## Exercise description
Transcribe every line from the one containing "Open the Play Ground site link" through the end of the records below, exactly, but not the pictures.

### Source material

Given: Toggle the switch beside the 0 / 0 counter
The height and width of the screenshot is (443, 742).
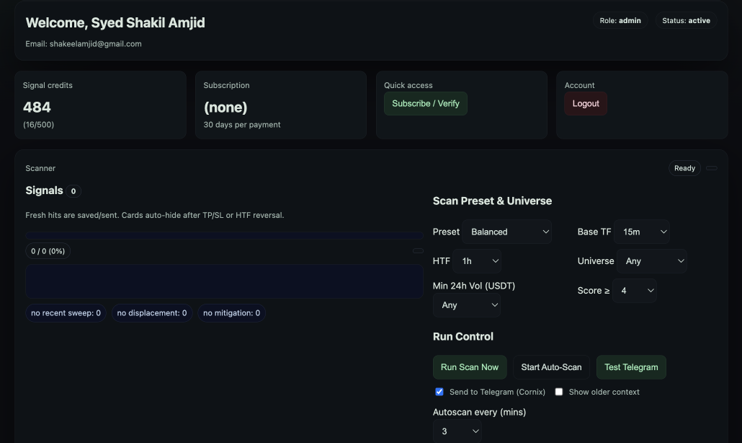Looking at the screenshot, I should pyautogui.click(x=418, y=250).
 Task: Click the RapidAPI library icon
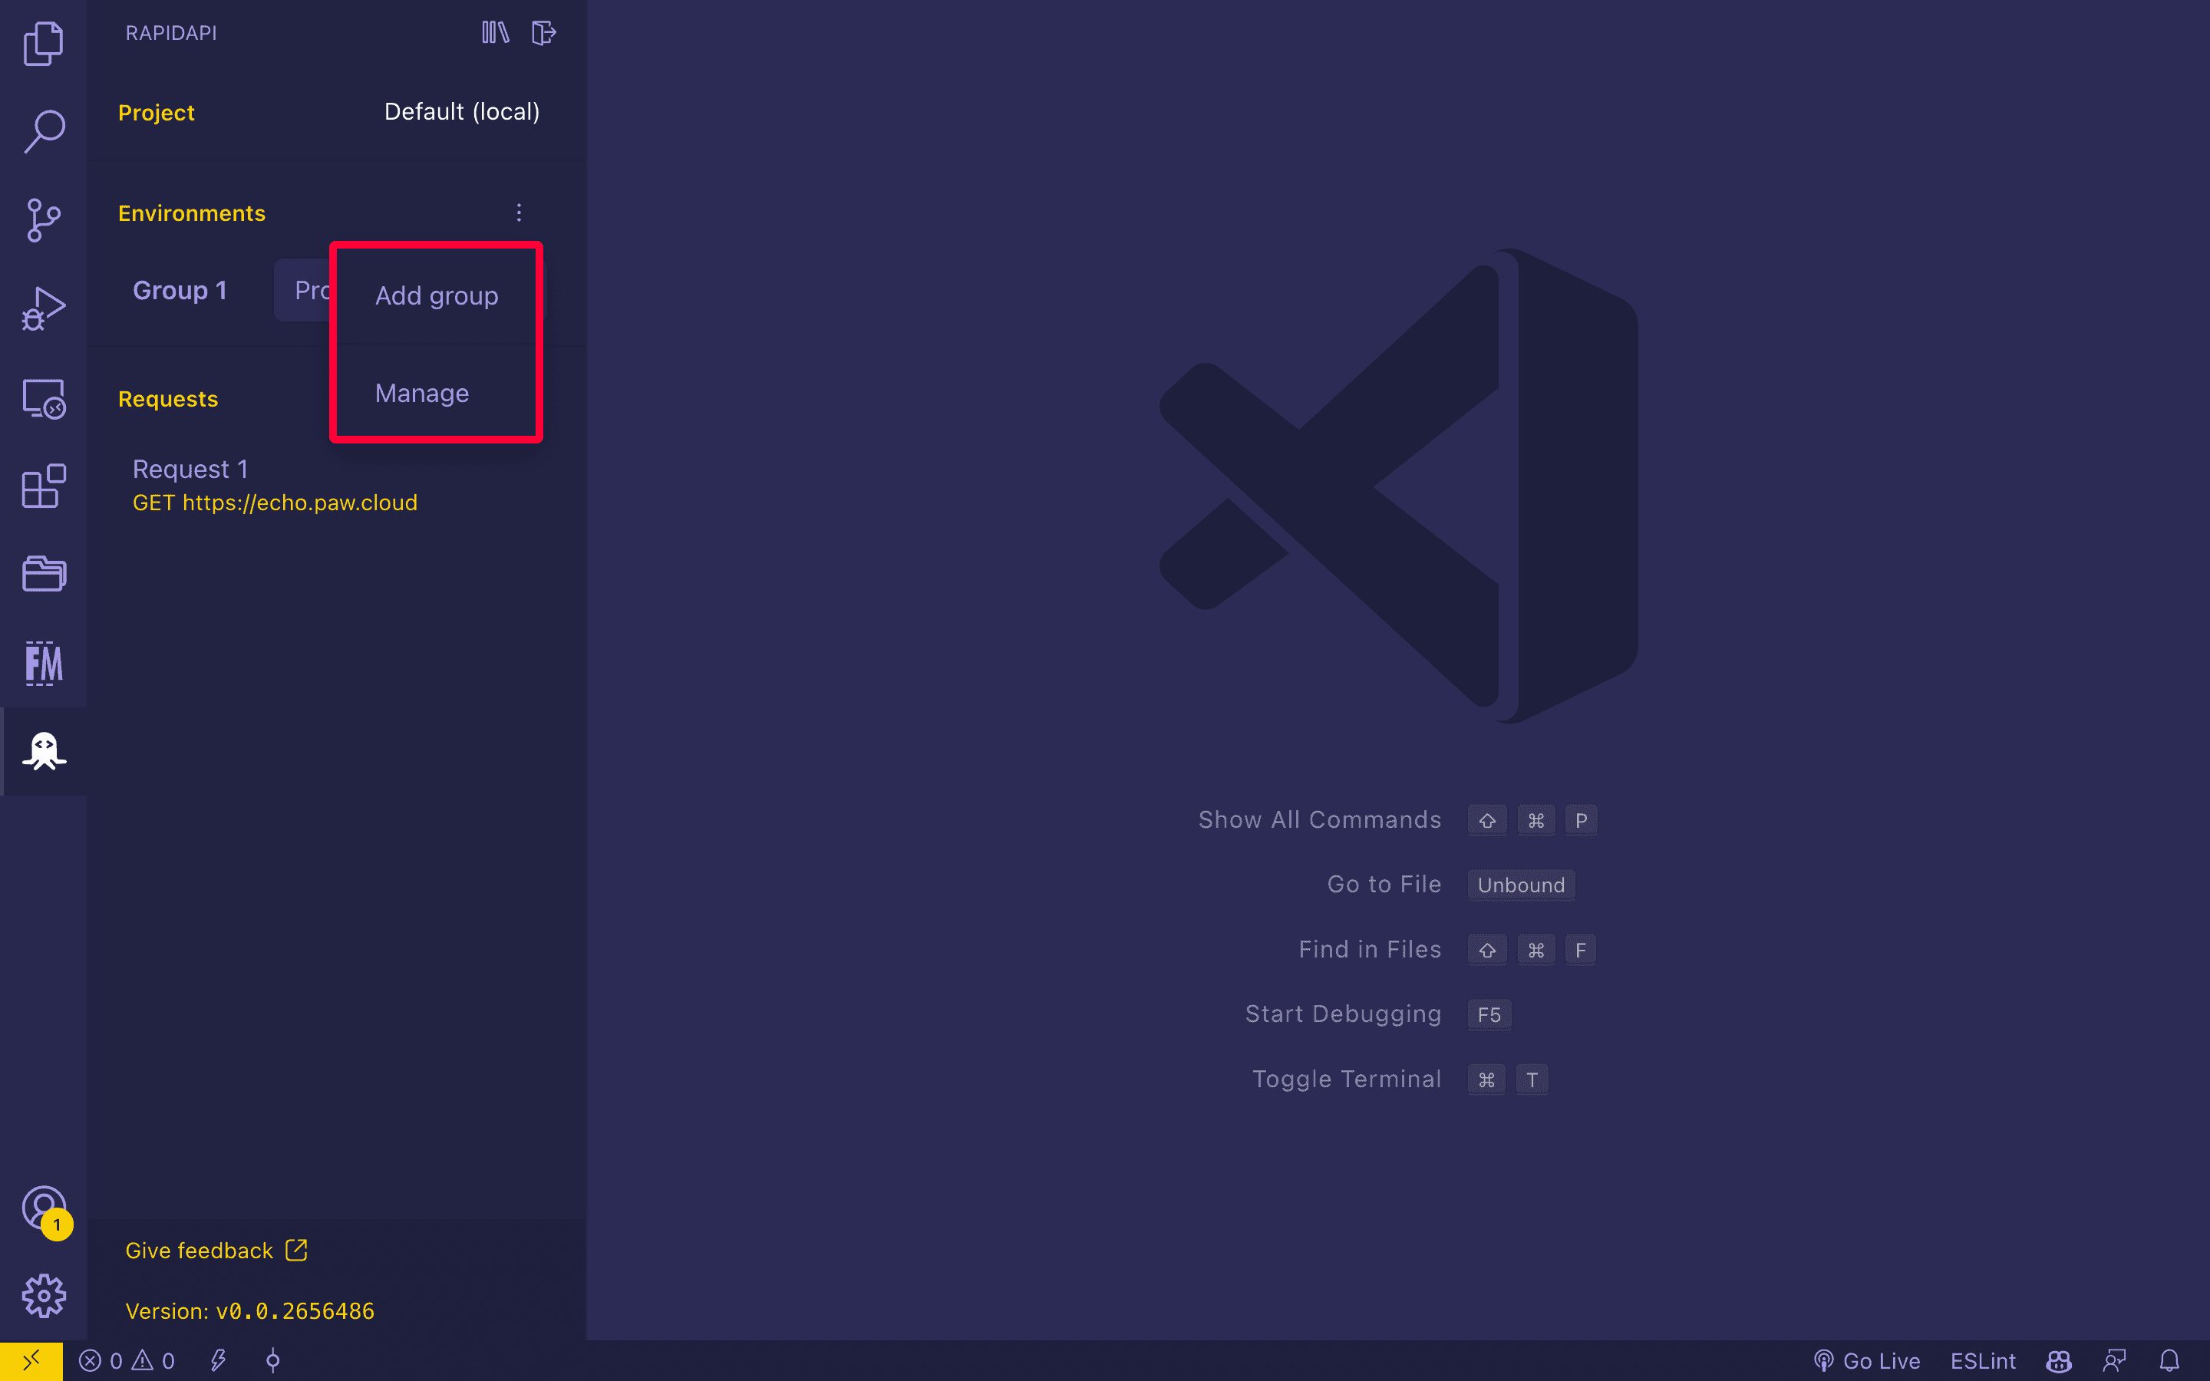(x=495, y=30)
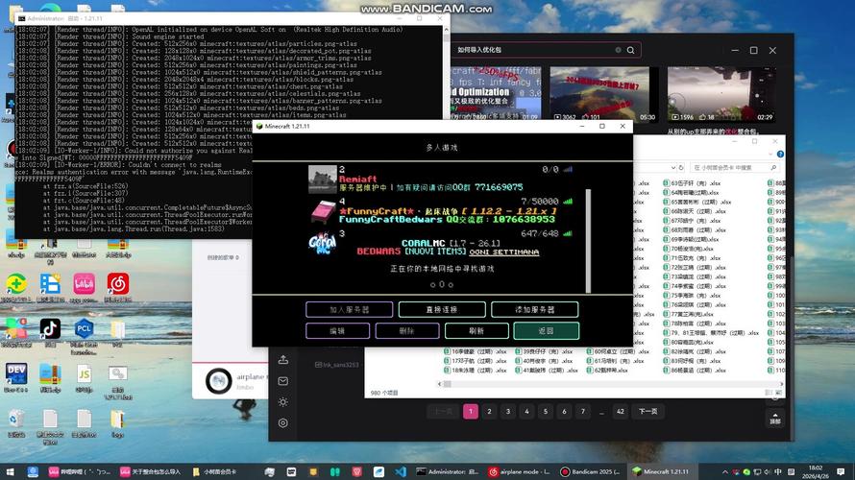Click the Minecraft server list scrollbar
The height and width of the screenshot is (480, 855).
tap(588, 240)
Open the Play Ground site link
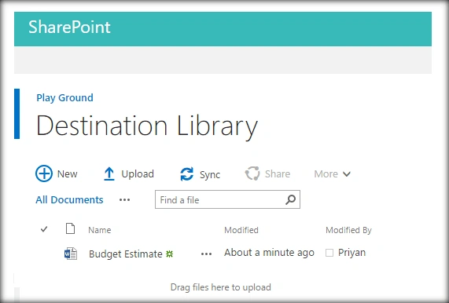This screenshot has height=303, width=449. tap(64, 98)
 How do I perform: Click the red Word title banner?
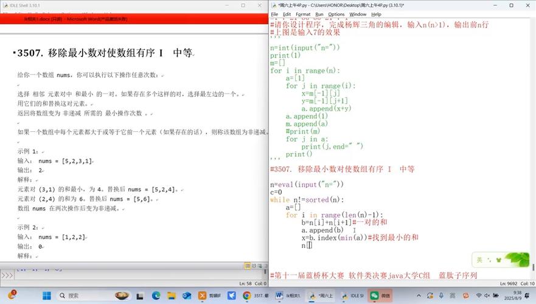(134, 19)
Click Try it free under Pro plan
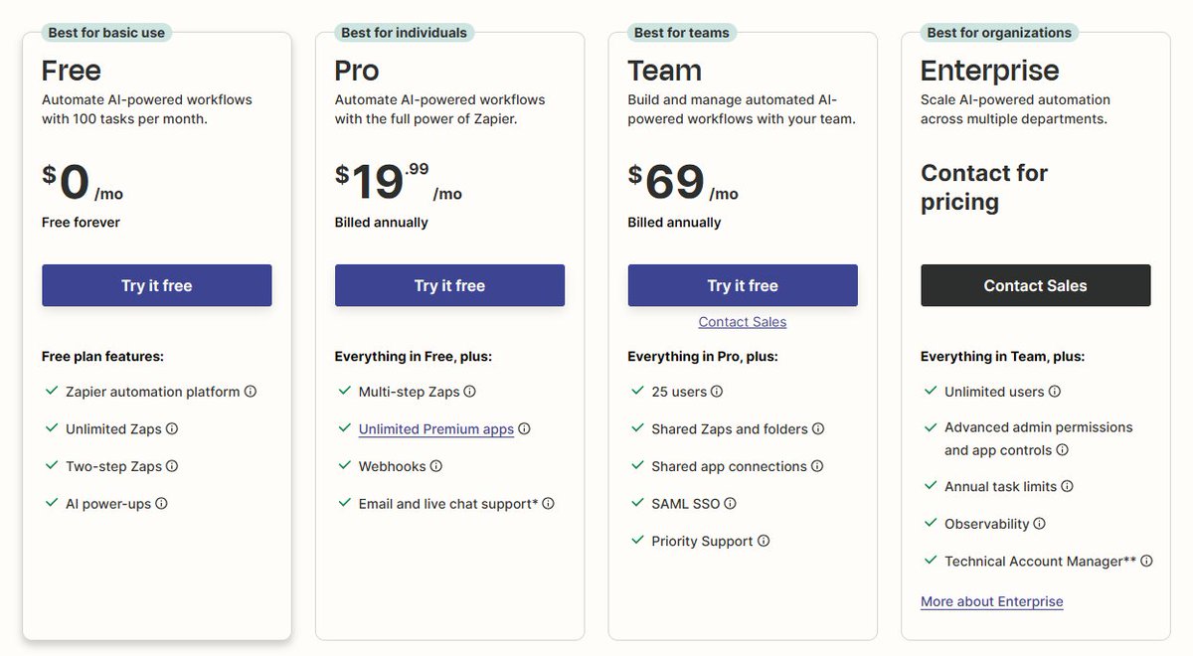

######

## Exercise answer
Open the Play Ground site link
This screenshot has height=303, width=449. tap(64, 98)
 How do I perform: Click the red Word title banner?
(134, 19)
Click Try it free under Pro plan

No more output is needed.